→ Records for the task
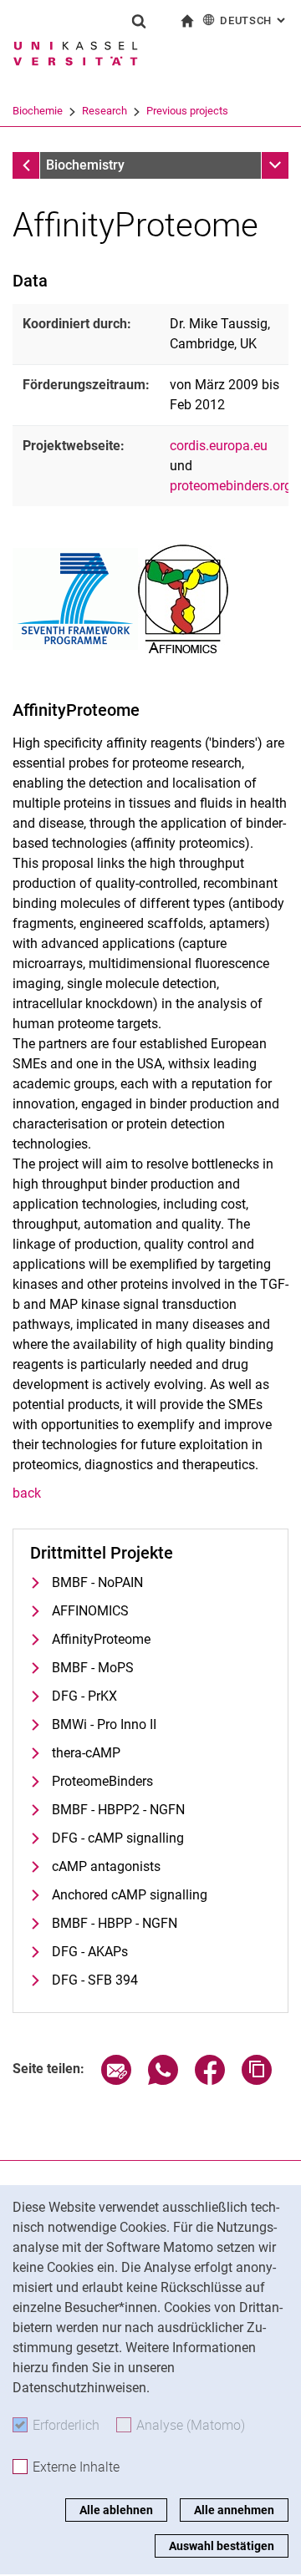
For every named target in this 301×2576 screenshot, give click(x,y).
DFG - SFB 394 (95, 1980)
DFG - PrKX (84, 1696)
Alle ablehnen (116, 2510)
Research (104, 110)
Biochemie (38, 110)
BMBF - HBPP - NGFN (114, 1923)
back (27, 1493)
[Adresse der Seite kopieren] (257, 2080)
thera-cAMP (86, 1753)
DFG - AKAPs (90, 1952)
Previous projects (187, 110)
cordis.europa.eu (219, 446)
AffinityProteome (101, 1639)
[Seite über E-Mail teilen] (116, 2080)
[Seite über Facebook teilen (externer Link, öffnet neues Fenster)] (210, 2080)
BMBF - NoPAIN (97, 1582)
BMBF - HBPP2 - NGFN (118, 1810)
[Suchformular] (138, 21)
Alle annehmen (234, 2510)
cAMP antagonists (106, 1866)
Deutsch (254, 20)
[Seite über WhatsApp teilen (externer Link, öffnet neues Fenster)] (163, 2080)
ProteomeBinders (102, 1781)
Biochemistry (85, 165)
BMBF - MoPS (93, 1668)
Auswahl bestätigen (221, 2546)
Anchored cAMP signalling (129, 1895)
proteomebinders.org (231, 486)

→ Activity
All lines from the beginning of the material through the line that holds "[Adresse der Seite kopieren] (257, 2080)", both included, should be returned exactly; please omit any pictures and add no other lines.

→ Result below
For every named target in this 301×2576 screenshot, give click(x,y).
DFG - SFB 394 (95, 1980)
DFG - PrKX (84, 1696)
Alle ablehnen (116, 2510)
Research (104, 110)
Biochemie (38, 110)
BMBF - HBPP - NGFN (114, 1923)
back (27, 1493)
[Adresse der Seite kopieren] (257, 2080)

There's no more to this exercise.